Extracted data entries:
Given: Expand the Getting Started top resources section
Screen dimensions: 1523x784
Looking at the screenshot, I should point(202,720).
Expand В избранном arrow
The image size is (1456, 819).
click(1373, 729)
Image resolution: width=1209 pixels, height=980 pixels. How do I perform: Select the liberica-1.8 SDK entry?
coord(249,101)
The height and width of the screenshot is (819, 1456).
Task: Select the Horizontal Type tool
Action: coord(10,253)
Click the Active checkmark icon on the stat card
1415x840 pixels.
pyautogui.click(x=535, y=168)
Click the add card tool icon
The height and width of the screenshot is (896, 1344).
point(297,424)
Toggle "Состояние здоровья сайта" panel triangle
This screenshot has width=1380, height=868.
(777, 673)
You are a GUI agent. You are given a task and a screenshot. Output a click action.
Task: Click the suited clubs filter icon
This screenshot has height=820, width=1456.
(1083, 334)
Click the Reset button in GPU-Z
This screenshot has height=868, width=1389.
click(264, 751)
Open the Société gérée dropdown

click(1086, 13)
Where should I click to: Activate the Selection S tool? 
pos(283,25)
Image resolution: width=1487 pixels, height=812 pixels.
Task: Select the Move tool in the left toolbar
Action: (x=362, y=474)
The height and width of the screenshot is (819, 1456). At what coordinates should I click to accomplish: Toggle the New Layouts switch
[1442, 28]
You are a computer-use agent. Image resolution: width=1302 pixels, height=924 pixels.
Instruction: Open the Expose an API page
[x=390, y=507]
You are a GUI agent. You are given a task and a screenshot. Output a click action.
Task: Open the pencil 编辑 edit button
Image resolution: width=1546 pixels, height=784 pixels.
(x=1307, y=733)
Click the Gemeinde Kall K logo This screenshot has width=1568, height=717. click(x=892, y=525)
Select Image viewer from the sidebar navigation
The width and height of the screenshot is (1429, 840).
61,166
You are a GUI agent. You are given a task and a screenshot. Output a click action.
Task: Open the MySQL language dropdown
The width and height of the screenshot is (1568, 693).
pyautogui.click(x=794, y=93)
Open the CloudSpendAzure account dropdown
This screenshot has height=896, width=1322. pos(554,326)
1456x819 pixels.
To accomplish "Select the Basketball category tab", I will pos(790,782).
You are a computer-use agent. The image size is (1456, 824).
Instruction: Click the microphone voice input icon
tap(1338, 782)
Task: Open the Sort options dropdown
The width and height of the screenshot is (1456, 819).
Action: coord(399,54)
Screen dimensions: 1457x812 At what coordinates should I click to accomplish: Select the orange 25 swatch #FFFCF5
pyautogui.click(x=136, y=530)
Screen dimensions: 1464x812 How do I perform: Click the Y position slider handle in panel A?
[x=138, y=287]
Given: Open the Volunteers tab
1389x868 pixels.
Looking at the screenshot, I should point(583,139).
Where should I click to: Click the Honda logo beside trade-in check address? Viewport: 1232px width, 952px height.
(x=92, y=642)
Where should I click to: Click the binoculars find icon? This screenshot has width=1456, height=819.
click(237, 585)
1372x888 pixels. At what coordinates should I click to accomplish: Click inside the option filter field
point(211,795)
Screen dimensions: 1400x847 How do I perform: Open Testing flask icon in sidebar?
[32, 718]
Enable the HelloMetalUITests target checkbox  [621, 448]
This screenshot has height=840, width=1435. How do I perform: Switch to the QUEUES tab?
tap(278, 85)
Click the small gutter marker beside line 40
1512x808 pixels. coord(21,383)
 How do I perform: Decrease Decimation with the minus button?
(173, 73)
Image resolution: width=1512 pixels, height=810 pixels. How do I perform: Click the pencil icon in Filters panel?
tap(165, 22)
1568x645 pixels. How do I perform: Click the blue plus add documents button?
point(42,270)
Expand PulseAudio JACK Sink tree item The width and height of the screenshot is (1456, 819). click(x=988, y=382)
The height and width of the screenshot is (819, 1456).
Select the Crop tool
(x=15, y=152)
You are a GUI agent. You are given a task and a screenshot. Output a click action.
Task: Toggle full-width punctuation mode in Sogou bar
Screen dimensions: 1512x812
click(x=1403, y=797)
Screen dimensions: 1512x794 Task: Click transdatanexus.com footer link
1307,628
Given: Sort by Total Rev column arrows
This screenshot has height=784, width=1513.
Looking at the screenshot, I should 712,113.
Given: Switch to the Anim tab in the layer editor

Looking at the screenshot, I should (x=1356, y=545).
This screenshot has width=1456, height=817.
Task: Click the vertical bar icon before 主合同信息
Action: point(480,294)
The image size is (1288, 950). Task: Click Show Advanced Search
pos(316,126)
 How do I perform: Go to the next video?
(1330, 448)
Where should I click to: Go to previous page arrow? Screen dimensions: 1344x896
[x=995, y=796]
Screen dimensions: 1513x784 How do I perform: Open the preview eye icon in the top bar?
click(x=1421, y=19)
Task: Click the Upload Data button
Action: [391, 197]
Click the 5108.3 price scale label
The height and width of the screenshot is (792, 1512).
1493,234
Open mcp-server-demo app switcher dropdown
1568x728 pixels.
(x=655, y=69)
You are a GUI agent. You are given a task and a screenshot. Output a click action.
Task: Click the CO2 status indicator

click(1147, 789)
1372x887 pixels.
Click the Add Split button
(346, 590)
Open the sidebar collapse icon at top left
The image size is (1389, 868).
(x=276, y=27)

_Your goal:_
When a line in the records above holds "Expand", that line is to be reported.

_Exercise output:_
Given: Expand the Getting Started top resources section
Expand В избранном arrow
Expand PulseAudio JACK Sink tree item The width and height of the screenshot is (1456, 819). click(x=988, y=382)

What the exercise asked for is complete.